=== Given exercise ===
Can you put every line from the one containing "Open the мафия [2] channel tab" through the one containing "The image size is (1920, 1080). 919,819", both included, into a JSON list of strings, one string per line with blank lines left out?

=== Records shown ===
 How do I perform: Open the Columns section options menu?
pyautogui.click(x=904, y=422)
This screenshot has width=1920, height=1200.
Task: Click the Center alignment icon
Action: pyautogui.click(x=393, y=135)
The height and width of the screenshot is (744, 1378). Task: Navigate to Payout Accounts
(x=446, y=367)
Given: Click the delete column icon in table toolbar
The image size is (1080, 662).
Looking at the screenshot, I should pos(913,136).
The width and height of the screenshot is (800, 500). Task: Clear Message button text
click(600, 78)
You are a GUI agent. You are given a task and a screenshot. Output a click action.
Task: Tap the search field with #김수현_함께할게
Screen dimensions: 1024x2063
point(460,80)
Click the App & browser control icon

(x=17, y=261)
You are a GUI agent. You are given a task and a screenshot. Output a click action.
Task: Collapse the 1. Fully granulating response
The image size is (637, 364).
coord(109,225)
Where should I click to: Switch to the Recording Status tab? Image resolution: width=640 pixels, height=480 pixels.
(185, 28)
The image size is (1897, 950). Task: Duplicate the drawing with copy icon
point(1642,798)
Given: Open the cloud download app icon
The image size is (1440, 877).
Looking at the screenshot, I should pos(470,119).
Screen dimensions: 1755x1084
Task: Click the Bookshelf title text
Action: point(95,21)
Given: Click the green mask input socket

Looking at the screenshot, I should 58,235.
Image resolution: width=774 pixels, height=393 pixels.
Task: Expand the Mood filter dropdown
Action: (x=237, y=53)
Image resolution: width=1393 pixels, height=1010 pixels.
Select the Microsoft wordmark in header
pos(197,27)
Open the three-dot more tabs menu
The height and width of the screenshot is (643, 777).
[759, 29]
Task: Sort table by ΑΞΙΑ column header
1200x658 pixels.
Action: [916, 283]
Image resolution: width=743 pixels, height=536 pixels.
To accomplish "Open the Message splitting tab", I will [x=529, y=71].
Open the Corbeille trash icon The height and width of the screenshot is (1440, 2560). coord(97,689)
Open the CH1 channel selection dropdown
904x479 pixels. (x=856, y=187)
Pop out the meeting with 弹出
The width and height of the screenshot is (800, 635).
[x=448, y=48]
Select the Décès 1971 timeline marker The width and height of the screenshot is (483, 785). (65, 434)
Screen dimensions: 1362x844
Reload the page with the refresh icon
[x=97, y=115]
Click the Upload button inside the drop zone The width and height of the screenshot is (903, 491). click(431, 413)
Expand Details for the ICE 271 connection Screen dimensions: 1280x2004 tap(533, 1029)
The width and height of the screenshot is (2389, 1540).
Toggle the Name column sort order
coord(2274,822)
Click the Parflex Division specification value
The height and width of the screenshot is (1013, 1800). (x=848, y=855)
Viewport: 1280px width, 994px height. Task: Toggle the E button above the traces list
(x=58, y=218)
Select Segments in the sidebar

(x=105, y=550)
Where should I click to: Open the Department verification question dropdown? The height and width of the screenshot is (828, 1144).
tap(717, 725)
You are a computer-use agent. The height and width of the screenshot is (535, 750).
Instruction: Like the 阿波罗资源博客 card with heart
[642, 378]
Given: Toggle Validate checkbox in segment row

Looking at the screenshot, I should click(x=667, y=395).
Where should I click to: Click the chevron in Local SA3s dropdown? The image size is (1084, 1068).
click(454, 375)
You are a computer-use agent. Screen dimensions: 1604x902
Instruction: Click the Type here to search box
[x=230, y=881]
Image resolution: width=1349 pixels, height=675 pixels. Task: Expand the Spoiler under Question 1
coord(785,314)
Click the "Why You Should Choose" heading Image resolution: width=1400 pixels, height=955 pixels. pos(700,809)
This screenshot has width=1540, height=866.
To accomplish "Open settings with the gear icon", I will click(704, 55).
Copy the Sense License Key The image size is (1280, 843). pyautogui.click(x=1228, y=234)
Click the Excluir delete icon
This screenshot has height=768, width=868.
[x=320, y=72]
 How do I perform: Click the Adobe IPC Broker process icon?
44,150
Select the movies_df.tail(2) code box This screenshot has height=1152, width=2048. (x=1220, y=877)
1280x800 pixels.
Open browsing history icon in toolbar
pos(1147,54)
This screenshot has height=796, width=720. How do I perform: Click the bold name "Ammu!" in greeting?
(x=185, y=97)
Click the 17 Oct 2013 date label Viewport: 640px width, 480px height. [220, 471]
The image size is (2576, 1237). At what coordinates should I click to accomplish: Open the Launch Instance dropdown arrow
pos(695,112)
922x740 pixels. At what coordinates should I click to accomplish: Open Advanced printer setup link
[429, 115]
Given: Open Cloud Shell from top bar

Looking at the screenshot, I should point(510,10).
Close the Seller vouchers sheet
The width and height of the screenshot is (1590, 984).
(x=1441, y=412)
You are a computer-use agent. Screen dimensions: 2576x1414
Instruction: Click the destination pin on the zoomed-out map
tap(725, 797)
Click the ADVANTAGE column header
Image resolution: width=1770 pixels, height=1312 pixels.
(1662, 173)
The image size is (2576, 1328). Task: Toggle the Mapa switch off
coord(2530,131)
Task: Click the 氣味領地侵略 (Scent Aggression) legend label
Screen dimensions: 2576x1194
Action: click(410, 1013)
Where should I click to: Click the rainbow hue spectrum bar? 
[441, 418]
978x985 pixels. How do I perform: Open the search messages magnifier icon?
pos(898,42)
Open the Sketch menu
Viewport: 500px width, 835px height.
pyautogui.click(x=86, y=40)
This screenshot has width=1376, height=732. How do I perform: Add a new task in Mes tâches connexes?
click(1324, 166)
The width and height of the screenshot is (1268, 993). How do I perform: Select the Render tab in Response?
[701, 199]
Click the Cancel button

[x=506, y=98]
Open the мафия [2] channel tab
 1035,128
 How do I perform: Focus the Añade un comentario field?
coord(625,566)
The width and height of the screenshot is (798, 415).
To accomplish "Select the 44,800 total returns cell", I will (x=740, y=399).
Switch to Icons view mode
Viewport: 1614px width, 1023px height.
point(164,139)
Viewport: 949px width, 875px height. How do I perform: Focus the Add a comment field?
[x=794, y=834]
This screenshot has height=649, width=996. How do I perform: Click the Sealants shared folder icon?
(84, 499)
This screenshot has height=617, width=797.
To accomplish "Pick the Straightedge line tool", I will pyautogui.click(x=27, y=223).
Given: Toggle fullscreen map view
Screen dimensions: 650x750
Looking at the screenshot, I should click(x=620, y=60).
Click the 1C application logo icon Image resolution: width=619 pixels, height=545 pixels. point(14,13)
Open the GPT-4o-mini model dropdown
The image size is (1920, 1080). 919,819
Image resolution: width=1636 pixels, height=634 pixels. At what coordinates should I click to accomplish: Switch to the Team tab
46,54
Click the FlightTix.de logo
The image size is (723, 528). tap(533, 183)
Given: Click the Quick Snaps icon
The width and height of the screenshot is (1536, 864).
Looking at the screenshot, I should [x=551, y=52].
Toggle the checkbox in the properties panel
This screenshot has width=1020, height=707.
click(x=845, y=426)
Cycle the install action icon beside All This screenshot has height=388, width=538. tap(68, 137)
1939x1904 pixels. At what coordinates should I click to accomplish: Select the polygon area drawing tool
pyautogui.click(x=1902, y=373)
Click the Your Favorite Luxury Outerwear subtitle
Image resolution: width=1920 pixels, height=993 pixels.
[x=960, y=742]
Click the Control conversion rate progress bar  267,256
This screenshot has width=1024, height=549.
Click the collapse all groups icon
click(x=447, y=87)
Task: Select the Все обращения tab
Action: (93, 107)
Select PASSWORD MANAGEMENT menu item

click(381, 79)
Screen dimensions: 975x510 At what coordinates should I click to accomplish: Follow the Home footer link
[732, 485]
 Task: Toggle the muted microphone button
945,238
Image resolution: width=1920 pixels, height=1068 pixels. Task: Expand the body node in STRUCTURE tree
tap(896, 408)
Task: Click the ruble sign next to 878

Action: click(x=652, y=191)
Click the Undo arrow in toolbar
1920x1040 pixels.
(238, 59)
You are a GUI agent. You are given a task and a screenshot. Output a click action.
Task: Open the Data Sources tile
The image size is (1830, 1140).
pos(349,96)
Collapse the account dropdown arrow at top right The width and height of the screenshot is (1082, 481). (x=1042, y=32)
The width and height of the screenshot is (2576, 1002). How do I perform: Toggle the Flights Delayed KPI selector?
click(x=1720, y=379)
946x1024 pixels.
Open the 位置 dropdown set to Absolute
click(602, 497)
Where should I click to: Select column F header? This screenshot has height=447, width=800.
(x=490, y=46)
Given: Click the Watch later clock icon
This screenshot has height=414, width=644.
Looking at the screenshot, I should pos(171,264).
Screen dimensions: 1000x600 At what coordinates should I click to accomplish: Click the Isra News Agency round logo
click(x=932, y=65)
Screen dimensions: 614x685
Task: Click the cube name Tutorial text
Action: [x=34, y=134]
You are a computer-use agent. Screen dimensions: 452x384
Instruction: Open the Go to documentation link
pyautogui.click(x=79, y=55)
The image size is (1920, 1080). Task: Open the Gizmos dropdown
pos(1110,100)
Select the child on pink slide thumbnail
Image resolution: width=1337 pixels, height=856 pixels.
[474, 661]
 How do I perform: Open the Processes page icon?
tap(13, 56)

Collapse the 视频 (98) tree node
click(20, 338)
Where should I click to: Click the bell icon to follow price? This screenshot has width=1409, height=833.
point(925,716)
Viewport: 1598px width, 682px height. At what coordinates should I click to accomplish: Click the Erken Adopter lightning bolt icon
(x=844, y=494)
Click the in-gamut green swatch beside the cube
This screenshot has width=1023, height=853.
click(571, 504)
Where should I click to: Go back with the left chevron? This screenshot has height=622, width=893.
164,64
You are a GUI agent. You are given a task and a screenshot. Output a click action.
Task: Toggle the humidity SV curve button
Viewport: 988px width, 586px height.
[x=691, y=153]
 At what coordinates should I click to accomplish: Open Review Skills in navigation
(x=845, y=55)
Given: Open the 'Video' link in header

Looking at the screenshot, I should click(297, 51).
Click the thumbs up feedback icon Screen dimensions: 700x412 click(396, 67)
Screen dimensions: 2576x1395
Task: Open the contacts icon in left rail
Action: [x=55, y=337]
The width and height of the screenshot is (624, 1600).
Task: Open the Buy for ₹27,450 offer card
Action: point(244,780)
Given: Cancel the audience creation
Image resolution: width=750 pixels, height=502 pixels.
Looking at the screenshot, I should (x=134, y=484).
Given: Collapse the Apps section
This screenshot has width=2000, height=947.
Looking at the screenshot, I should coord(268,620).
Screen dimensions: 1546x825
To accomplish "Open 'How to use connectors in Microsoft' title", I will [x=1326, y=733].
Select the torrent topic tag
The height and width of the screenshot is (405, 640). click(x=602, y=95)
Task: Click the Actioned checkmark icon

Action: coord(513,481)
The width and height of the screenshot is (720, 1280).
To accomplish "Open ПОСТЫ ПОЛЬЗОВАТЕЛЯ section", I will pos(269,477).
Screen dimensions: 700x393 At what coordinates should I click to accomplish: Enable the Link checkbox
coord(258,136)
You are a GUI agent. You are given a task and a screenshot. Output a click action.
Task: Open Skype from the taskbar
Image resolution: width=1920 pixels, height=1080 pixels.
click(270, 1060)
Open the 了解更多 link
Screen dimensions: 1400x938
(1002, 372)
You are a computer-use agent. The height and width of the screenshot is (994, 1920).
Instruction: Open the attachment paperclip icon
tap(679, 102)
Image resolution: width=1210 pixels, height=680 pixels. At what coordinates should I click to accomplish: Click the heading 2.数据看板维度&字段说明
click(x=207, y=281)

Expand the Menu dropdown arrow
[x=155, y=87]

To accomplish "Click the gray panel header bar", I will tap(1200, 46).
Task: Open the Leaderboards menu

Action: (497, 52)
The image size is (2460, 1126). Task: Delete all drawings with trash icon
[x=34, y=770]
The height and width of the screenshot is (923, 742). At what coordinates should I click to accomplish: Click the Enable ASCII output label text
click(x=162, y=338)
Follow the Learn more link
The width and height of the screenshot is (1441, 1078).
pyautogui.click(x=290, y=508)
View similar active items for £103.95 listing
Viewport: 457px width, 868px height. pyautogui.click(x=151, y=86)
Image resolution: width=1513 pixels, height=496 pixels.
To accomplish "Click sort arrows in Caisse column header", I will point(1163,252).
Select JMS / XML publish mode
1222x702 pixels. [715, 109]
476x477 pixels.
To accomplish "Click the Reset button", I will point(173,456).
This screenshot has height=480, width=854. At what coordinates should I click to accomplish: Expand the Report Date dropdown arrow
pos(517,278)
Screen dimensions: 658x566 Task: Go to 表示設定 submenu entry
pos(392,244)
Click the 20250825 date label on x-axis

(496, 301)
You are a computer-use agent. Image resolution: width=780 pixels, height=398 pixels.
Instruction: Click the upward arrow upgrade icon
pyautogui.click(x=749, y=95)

=== The result ===
[
  "Open the мафия [2] channel tab",
  " 1035,128",
  " How do I perform: Focus the Añade un comentario field?",
  "coord(625,566)",
  "The width and height of the screenshot is (798, 415).",
  "To accomplish \"Select the 44,800 total returns cell\", I will (x=740, y=399).",
  "Switch to Icons view mode",
  "Viewport: 1614px width, 1023px height.",
  "point(164,139)",
  "Viewport: 949px width, 875px height. How do I perform: Focus the Add a comment field?",
  "[x=794, y=834]",
  "This screenshot has height=649, width=996. How do I perform: Click the Sealants shared folder icon?",
  "(84, 499)",
  "This screenshot has height=617, width=797.",
  "To accomplish \"Pick the Straightedge line tool\", I will pyautogui.click(x=27, y=223).",
  "Given: Toggle fullscreen map view",
  "Screen dimensions: 650x750",
  "Looking at the screenshot, I should click(x=620, y=60).",
  "Click the 1C application logo icon Image resolution: width=619 pixels, height=545 pixels. point(14,13)",
  "Open the GPT-4o-mini model dropdown",
  "The image size is (1920, 1080). 919,819"
]